- Acciones requeridas
[1] Con base en el fragmento sobre el capitalismo, responda:
(a) ¿En qué año publicó Adam Smith La riqueza de las naciones?
(b) Según David Ricardo, ¿cuál es el principal problema de la economía política?
(c) ¿Qué valores religiosos se mencionan en relación con la obra de Max Weber?
[2] Reformule como lista el párrafo del fragmento sobre el capitalismo que comienza con «A pesar de su capacidad para mejorar», conservando sus datos principales.
[3] Prosiga el fragmento sobre el capitalismo a partir de su última oración, con un párrafo de extensión similar.

- Fragmento de página
□ □ □ □

En Occidente empieza a consolidarse un modelo económico claramente diferenciable, centrado en la propiedad privada, la división del trabajo, la libertad de comercio, la acumulación de capital y el beneficio individual. A partir de este momento, el capitalismo se asocia con una ideología política de orden liberal. Estos postulados se sintetizan en la obra La riqueza de las naciones publicada por Adam Smith en 1776. Pese a lo anterior, este autor apoyó la intervención del Estado en materia de salud, educación y justicia, junto con todas aquellas empresas que no fueran capaces de desarrollarse mediante la iniciativa privada (Posso, 2014).
El reconocimiento del papel del Estado en la economía también fue abordado por David Ricardo, en su libro Principios de la Economía Política y la Tributación de 1817, en el que argumenta que el principal problema de la economía política es determinar las leyes que rigen la distribución del ingreso entre los distintos agentes económicos. Lo anterior, motivó el desarrollo de una teoría para explicar las ganancias, los intereses, las rentas y los salarios (Posso, 2014).
Otro referente que amplía la visión del capitalismo es Max Weber, a través de su obra La ética protestante y el espíritu del capitalismo de 1905. En ella, reconoce al capitalismo como un sistema económico, pero lo asocia con raíces sociológicas, culturales, y religiosas que proporcionan una perspectiva más compleja de este fenómeno. Valores religiosos como la laboriosidad, la frugalidad y la racionalidad económica llevaron a una nueva forma de interpretar la economía, cada vez más orientada hacia la maximización de los recursos, la eficiencia y la rentabilidad (Kurz, 2021).
A pesar de su capacidad para mejorar las condiciones de vida, impulsar nuevas tecnologías y fortalecer el sistema productivo y financiero de las naciones desarrolladas; el capitalismo viene acompañado de crecientes niveles de pobreza, desigualdad y degradación del medio ambiente. Esta situación ha generado descontento social y un sentimiento generalizado de inestabilidad, marcado por ciclos de crisis económicas cada vez más frecuentes. Esto se explica porque el objetivo de generar ganancias a corto plazo y acumular capital se aparta de la necesidad de brindar condiciones materiales a la sociedad para su reproducción, dejando al Estado la misión de reducir la pobreza (Isidro, 2013).

□ □ □ □

- Datos proporcionados
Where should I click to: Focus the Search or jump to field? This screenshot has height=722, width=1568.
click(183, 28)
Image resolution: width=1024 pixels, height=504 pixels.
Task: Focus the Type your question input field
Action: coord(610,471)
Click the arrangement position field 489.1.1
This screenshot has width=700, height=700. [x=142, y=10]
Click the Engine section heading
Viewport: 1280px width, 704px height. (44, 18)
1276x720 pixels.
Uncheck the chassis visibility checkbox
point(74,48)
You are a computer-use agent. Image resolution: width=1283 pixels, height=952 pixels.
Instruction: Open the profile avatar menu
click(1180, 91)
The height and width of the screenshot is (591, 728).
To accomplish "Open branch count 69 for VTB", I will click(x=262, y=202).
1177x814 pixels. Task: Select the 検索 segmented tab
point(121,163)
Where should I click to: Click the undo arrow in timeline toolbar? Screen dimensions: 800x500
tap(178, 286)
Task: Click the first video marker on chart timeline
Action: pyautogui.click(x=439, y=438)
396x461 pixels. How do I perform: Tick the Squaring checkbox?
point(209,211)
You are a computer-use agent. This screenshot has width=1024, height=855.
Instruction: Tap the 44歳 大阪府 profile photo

□ □ □ □

- Respuestas numeradas
[1]
(a) En 1776.
(b) Determinar las leyes que rigen la distribución del ingreso entre los distintos agentes económicos.
(c) La laboriosidad, la frugalidad y la racionalidad económica.

[2]
- Aportes del capitalismo: mejora las condiciones de vida, impulsa nuevas tecnologías y fortalece el sistema productivo y financiero de las naciones desarrolladas.
- Efectos negativos: crecientes niveles de pobreza, desigualdad y degradación del medio ambiente.
- Consecuencias: descontento social, sentimiento generalizado de inestabilidad y ciclos de crisis económicas cada vez más frecuentes.
- Causa: el objetivo de generar ganancias a corto plazo y acumular capital se aparta de la necesidad de brindar condiciones materiales a la sociedad para su reproducción.
- Resultado: al Estado le queda la misión de reducir la pobreza.

[3]
En el siglo XIX, paralelo al desarrollo del sistema y pensamiento capitalista, surge en oposición el socialismo, basado en los postulados de Karl Marx en su obra El capital, publicada en 1867. Esta obra critica el modelo capitalista al considerar al trabajo del proletariado la fuente de la plusvalía, y, por lo tanto, de la acumulación de riqueza por parte del capitalista. En consecuencia, pronostica una lucha de clases para liberarse de la opresión económica e ideológica de la burguesía. Lo anterior inspiró la conformación de repúblicas socialistas y comunistas que, tras la revolución bolchevique, conformaron la Unión de Repúblicas Socialistas Soviéticas en el año de 1922. También se instaló el socialismo en la República Popular China en 1948, y en Cuba después de la revolución de 1959 (Inda & Duek, 2014).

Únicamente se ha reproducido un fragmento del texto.